После чая матросы пригласили, меня к себе, в свою кают-компанию.
— Скажите-ка нам, товарищ, свою, — попросили они.
— Давайте-ка лучше так поговорим. В живой беседе свободнее рождается слово. Вы о чем хотели, бы поговорить сейчас, например?
— А вот все о том, на чем же нам остановиться? У нас много эс-эров. Почитай, что вся братва, но мы за большевиков. Кроме того, есть у нас анархисты. Товарищ Ярчук у нас хорошо говорит. Мы хотим, чтоб вы к нам завтра в Совет пришли и там бы что-нибудь на этот счет сказали.
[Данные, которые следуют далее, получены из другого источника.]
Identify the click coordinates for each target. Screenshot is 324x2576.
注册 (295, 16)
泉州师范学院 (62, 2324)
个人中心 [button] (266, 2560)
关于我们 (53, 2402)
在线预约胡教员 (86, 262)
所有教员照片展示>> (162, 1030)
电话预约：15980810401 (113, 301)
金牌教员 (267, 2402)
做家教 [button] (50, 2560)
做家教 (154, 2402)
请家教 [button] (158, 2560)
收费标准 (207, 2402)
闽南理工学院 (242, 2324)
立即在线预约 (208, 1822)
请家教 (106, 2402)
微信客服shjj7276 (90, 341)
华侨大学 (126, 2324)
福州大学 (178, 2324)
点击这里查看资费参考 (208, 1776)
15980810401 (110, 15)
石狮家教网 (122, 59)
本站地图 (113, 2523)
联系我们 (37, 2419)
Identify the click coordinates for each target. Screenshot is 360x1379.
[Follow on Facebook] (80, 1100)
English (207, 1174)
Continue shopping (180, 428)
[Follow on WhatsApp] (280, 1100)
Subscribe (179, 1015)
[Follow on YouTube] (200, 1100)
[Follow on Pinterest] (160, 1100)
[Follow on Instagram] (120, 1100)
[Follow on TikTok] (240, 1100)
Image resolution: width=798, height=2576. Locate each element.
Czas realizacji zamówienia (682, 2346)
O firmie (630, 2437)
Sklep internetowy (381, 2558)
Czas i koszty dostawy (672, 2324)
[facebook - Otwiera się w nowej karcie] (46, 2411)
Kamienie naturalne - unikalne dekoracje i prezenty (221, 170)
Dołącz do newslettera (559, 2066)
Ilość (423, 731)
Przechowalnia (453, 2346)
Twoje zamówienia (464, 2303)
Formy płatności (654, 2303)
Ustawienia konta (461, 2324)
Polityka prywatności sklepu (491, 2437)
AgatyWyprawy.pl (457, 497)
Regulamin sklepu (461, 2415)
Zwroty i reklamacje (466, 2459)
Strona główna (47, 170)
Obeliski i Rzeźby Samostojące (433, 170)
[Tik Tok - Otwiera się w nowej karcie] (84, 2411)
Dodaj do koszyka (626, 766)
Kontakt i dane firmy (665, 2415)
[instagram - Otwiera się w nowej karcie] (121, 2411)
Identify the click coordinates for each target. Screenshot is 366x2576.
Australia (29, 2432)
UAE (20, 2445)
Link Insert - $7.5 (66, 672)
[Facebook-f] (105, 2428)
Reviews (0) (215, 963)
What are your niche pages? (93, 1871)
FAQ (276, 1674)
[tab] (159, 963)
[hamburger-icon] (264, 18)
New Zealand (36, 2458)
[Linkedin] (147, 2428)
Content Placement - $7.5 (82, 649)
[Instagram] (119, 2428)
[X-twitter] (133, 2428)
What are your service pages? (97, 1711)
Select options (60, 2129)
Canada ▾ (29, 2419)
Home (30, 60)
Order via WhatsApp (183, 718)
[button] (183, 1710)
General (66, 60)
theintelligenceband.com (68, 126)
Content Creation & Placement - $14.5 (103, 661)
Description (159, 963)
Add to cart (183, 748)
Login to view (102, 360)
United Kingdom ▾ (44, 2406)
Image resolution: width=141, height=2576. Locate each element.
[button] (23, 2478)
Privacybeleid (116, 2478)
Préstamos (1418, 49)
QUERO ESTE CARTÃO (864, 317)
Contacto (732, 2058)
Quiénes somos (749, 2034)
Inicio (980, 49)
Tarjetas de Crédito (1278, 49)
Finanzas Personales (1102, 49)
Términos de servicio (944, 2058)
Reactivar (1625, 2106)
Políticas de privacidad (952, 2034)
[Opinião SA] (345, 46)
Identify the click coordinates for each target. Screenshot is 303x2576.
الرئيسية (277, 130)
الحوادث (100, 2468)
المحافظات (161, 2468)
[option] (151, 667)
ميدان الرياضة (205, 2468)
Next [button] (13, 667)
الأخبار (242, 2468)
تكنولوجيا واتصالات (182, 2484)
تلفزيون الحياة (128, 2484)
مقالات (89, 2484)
— Я ведь не пророк и не очень глубоко стою в потоке новой жизни, который бурлит, шумит и опрокидывает ветхие здания. Я только вижу и знаю, что история идет неуклонно — вперед, — и, как в земле древнейшие слои почвы и коры сменяются, с течением веков и тысячелетий, новыми слоями и так называемыми формациями, так в человеческом обществе одни — общественные периоды уступают место другим: старые новым, а новые новейшим. Феодальное право сменяется буржуазным, а буржуазное смещается пролетарскими порядками. Пришла буржуазия и потопила дворянство или обуржуазила его на свой лад, а вот идет пролетариат, и что же, в конце концов, не покорится его силе? Сидел Илья Муромец тридцать лет сиднем и вдруг встал. Поднялся великан. Горы трещат, и моря кипят. Расплескивают их шаги великана. Без коммунизма не обойдется, товарищи, дело, и не сегодня, завтра, а уж кончено — начался поток, а когда земля обсохнет, кто останется жив, не узнает — такими яркими цветами загорится она и так преобразится.
Матросы довольны были моей беседой. Они отвели меня в какую-то директорскую каюту, из трех отделений, где имелась даже особая ванна, и отдали ее в мое распоряжение на ночлег.